--- Recorded information ---

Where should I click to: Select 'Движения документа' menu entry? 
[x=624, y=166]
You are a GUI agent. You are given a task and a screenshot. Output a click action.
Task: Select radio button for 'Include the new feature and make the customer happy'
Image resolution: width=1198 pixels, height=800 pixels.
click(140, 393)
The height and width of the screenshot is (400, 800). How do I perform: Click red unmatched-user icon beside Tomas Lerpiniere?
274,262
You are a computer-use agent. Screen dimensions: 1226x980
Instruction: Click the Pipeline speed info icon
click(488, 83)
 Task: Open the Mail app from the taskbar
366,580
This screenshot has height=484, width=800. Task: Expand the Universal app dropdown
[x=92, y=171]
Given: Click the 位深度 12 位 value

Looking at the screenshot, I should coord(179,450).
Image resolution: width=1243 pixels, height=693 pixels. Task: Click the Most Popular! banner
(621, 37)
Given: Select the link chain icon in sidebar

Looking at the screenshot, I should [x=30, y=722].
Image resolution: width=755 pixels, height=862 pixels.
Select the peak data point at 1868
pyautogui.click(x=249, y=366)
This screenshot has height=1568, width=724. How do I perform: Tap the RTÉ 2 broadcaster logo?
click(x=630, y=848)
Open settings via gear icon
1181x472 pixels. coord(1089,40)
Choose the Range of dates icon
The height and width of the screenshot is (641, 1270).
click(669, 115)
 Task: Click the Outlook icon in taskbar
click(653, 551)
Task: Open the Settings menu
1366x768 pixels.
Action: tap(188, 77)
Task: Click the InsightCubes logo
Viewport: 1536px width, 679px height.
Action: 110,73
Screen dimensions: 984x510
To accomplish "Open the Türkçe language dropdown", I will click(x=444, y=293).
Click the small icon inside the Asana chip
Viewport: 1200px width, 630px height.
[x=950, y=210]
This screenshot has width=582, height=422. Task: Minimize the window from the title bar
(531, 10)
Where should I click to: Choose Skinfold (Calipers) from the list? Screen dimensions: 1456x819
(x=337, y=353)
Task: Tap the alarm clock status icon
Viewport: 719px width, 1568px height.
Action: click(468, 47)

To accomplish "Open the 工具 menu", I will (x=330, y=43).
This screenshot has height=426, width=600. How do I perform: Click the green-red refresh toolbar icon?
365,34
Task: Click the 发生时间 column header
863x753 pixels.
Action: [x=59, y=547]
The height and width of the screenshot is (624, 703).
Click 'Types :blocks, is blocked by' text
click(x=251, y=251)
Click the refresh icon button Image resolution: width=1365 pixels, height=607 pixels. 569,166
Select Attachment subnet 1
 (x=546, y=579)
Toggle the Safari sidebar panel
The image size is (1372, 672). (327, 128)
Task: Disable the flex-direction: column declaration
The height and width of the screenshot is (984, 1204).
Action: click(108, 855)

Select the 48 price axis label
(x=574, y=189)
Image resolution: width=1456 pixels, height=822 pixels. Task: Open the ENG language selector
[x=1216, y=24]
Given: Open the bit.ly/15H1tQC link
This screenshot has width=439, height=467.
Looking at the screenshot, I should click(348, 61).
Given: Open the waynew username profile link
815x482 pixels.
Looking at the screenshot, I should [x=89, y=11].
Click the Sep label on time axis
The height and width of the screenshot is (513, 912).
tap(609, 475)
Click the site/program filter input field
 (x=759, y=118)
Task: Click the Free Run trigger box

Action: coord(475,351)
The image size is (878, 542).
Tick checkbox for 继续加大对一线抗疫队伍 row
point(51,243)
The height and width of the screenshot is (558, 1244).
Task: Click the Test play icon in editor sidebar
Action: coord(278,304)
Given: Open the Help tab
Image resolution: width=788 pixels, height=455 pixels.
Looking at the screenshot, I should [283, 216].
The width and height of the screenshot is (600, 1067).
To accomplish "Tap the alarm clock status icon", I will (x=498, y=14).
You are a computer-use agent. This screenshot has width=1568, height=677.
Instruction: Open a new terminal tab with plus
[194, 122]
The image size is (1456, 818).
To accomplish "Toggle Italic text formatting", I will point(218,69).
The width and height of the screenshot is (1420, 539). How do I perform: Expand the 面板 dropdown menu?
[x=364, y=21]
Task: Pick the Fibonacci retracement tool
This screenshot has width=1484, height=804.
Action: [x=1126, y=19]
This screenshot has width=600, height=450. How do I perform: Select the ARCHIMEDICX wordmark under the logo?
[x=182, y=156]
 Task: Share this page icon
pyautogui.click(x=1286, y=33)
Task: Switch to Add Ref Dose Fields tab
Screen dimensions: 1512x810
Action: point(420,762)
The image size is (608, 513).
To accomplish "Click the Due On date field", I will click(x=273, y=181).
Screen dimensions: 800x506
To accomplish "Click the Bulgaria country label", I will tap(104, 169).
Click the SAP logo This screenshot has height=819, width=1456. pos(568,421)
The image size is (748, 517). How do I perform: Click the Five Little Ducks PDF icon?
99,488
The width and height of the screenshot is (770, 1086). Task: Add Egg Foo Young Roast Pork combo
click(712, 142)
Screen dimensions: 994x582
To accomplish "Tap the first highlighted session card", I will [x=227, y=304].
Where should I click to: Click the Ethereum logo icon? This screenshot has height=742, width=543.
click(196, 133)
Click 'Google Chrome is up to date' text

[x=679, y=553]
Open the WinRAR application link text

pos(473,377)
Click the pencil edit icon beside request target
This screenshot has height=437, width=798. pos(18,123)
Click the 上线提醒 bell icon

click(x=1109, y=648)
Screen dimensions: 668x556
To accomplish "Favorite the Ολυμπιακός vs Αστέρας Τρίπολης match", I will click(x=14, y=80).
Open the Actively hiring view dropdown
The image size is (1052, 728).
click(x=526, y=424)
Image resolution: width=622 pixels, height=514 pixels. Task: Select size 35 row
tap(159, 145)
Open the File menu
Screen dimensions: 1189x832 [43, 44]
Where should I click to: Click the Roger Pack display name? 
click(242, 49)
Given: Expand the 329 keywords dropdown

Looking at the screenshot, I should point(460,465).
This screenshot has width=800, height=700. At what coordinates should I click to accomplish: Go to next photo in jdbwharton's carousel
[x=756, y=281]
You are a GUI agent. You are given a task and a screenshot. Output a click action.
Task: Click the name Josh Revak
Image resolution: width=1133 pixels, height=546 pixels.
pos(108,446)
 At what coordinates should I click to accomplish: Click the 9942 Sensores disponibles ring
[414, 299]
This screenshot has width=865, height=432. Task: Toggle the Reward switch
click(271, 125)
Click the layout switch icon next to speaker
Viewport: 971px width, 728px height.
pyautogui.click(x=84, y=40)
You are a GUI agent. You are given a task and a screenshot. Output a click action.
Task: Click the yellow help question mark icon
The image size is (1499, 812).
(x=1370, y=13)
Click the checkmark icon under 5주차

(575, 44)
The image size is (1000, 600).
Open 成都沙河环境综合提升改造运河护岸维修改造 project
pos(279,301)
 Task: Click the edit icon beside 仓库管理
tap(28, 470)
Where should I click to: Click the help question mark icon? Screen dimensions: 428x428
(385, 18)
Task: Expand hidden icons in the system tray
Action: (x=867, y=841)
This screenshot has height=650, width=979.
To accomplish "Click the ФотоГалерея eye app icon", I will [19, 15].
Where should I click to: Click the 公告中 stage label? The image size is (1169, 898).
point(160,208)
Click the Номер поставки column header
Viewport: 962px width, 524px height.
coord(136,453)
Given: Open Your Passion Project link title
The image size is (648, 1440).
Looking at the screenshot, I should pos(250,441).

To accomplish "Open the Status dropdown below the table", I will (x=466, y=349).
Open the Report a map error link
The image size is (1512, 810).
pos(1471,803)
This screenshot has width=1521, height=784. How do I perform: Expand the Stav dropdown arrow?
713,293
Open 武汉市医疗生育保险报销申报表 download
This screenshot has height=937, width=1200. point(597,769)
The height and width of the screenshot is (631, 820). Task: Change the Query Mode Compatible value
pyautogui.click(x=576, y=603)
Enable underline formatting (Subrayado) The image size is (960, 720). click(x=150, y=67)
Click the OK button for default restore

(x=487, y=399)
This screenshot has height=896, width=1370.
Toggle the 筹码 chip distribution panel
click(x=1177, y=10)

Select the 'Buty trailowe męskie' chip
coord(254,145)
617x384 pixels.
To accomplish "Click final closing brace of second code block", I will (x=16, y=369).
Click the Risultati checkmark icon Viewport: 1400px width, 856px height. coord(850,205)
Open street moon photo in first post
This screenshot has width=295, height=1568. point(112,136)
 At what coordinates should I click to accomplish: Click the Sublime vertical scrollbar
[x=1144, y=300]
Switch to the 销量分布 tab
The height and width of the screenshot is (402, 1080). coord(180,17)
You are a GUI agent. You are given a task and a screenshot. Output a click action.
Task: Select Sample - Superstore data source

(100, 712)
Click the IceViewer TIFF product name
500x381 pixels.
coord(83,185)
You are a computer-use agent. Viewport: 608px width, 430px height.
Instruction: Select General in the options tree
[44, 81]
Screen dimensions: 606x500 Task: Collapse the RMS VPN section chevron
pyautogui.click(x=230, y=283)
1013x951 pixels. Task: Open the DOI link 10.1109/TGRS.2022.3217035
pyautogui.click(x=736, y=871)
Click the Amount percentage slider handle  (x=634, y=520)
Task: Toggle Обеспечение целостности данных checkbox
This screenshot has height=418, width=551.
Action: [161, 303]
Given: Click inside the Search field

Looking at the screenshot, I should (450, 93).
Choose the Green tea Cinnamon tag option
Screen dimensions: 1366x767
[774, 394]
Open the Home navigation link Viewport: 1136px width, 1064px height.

---

▶ _Work task_:
All lines from the one that holds "Click the Amount" to the end of the entries above must be transcribed exactly, both ends included, and no others.

▶ _Worked solution_:
Click the Amount percentage slider handle  (x=634, y=520)
Task: Toggle Обеспечение целостности данных checkbox
This screenshot has height=418, width=551.
Action: [161, 303]
Given: Click inside the Search field

Looking at the screenshot, I should (450, 93).
Choose the Green tea Cinnamon tag option
Screen dimensions: 1366x767
[774, 394]
Open the Home navigation link Viewport: 1136px width, 1064px height.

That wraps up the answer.